((
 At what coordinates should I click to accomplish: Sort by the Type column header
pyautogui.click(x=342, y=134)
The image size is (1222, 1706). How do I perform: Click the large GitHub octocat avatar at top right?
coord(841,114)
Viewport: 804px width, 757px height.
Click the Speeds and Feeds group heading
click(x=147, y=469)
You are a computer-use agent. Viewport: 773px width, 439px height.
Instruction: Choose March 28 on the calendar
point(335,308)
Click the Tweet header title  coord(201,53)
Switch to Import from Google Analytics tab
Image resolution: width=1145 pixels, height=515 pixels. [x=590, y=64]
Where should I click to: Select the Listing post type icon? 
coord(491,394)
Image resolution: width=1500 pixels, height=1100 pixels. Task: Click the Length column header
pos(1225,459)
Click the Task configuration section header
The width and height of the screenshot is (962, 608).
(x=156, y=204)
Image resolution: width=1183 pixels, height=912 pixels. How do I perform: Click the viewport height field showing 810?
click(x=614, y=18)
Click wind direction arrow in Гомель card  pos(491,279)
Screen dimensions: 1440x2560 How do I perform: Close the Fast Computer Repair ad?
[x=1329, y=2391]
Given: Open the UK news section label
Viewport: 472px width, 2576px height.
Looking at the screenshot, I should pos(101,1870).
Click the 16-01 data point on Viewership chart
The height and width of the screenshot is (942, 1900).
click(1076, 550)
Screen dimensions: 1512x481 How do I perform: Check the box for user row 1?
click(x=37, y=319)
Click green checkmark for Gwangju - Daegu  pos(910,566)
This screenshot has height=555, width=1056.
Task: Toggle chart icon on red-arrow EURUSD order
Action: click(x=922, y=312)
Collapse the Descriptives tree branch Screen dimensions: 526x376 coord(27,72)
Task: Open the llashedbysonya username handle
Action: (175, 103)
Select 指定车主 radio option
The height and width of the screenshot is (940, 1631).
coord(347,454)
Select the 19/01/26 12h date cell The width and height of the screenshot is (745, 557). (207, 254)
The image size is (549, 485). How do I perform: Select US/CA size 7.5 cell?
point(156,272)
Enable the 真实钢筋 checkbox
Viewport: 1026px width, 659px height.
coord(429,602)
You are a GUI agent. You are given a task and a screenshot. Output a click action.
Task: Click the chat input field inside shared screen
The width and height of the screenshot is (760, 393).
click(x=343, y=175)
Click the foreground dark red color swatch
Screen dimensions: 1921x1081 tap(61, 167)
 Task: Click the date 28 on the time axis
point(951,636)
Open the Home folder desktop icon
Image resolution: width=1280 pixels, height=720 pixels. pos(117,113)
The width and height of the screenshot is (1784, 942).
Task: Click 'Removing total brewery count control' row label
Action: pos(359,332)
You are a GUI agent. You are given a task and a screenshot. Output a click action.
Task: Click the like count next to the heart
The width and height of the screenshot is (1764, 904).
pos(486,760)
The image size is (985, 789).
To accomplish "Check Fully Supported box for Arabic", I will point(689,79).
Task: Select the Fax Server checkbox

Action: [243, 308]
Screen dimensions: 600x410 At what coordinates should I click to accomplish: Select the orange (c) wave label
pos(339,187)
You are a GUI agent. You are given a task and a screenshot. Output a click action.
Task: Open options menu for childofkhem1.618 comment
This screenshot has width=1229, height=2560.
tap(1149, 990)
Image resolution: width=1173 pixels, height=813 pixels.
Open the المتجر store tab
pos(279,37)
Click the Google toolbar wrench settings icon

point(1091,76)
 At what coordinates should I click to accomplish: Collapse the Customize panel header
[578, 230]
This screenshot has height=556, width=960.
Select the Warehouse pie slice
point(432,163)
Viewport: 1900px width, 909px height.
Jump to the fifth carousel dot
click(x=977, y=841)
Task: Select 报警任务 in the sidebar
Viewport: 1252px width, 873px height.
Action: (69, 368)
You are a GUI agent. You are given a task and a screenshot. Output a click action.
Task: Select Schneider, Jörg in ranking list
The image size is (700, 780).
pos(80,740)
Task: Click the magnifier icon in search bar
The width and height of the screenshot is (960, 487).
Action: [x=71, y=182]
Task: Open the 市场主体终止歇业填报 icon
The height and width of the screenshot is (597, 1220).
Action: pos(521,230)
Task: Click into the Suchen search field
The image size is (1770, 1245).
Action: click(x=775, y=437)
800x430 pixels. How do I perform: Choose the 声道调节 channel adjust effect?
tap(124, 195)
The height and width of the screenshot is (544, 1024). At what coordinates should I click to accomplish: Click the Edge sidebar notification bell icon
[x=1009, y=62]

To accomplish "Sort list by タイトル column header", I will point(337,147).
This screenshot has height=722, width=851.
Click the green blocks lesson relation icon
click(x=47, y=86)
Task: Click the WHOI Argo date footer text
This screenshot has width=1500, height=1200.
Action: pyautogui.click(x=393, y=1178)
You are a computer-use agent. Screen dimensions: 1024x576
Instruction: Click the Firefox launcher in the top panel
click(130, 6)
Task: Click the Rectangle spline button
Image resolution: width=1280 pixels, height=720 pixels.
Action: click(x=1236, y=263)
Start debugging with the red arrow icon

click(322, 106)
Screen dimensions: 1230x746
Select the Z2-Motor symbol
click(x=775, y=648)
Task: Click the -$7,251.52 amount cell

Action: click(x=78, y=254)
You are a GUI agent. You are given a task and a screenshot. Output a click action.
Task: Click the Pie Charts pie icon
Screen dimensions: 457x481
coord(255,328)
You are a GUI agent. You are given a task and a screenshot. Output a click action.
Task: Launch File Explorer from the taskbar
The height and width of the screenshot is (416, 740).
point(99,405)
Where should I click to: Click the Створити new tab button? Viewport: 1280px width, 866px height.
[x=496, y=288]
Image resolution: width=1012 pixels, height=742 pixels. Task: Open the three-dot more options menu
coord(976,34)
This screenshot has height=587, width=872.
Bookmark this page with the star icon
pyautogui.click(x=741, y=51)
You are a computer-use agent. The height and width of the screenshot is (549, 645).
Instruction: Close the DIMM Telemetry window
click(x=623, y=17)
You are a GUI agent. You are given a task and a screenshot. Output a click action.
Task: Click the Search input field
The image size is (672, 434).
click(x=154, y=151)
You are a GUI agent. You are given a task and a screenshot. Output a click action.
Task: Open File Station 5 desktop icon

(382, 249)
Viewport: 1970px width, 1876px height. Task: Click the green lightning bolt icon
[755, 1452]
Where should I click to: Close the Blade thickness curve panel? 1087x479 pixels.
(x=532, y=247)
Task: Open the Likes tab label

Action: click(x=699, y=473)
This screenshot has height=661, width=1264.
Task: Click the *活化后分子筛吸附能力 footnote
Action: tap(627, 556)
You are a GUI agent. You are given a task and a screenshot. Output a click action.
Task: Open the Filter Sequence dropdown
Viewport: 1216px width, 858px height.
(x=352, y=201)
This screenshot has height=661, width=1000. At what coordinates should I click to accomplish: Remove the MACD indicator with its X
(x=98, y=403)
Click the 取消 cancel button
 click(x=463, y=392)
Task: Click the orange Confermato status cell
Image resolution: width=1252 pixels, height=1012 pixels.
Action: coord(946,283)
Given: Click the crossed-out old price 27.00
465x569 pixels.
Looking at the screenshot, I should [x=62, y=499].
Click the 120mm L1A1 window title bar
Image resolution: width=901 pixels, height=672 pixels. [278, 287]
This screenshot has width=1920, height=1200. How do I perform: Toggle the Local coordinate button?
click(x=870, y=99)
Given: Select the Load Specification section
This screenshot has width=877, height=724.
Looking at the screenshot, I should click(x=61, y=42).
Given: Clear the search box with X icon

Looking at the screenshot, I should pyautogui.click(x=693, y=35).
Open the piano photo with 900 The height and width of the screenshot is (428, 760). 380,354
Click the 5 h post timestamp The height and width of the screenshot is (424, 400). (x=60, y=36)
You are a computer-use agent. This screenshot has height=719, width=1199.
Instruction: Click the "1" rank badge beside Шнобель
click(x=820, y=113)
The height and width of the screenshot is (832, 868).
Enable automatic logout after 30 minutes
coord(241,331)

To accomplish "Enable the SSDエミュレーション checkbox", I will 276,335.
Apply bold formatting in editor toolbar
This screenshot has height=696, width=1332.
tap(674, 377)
))
Show each line of the material that includes the word "section".

> **Solution for this problem**
Click the Task configuration section header
Given: Open the UK news section label
Given: Select the Load Specification section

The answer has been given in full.